(Saved entries)
● ● ● ●

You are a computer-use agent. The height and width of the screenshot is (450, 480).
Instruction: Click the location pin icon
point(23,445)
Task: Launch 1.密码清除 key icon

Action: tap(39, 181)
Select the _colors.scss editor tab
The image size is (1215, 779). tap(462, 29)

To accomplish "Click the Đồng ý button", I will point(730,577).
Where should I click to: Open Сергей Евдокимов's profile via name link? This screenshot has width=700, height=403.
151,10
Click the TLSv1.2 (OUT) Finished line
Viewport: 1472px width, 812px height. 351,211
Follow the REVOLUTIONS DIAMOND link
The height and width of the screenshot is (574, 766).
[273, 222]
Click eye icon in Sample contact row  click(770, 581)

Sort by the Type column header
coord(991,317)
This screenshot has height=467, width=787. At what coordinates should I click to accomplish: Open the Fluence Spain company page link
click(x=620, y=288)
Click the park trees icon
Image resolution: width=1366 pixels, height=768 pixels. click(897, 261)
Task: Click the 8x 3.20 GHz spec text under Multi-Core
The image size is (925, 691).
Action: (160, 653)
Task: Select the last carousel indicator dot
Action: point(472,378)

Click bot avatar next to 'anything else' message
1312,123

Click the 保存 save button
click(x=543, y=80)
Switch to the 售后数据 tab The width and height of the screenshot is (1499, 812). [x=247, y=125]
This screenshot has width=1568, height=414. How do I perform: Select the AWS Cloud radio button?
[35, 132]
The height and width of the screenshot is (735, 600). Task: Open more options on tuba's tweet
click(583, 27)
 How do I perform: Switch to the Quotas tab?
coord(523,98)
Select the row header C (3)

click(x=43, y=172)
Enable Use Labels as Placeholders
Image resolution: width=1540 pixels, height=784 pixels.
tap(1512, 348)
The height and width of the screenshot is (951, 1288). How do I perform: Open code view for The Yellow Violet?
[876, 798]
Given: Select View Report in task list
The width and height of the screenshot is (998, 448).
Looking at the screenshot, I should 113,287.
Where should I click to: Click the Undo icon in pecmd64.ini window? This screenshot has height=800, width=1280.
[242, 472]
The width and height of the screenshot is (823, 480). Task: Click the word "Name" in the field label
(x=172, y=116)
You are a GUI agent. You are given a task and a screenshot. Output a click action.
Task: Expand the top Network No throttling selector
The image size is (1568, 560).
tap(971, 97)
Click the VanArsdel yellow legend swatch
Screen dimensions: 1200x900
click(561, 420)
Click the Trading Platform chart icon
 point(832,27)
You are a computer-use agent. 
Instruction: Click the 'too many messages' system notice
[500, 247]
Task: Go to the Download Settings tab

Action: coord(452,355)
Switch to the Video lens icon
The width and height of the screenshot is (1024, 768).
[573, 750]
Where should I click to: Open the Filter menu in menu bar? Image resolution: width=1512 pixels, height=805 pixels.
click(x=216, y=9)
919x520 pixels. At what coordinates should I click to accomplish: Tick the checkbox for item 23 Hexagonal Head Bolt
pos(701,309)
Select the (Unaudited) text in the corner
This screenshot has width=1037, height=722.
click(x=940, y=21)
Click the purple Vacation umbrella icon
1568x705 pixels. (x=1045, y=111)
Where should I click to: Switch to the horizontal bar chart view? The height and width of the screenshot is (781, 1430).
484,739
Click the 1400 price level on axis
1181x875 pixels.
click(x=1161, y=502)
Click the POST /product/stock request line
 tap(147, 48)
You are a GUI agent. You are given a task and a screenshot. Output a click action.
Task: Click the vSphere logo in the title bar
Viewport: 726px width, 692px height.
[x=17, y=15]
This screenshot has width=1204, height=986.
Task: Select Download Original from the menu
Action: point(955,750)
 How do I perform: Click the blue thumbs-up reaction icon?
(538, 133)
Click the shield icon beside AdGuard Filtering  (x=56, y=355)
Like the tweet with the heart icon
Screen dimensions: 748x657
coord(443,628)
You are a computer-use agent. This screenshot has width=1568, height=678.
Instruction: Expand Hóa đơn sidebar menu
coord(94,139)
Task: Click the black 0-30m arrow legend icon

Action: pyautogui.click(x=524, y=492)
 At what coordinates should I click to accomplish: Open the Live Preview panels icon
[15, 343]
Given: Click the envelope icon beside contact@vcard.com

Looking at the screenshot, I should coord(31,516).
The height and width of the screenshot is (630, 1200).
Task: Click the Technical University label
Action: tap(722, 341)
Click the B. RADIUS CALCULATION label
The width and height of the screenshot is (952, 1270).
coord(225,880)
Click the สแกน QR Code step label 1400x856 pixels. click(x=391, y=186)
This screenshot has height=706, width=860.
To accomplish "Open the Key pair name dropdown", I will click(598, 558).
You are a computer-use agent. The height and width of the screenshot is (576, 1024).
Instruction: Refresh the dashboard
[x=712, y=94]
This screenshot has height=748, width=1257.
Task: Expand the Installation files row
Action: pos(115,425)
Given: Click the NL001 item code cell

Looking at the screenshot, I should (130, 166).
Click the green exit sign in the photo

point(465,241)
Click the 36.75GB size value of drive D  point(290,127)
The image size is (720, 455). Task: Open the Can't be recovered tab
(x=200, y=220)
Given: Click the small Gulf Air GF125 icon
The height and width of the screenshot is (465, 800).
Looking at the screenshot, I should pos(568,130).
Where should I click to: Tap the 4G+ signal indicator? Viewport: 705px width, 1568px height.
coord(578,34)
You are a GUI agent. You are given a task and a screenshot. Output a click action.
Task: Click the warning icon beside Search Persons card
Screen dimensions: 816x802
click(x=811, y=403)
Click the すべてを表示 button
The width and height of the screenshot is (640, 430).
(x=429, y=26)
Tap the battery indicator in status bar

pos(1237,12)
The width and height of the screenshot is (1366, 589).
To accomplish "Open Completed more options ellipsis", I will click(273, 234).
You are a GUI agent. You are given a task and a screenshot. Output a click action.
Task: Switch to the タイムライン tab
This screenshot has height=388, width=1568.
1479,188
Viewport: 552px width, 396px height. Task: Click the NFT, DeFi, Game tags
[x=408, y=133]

● ● ● ●

» **TASK OBJECTIVE**:
Scan the records above for lines with the word "computer". Then report how many there are, as a bare number.

» **EXERCISE ANSWER**:
4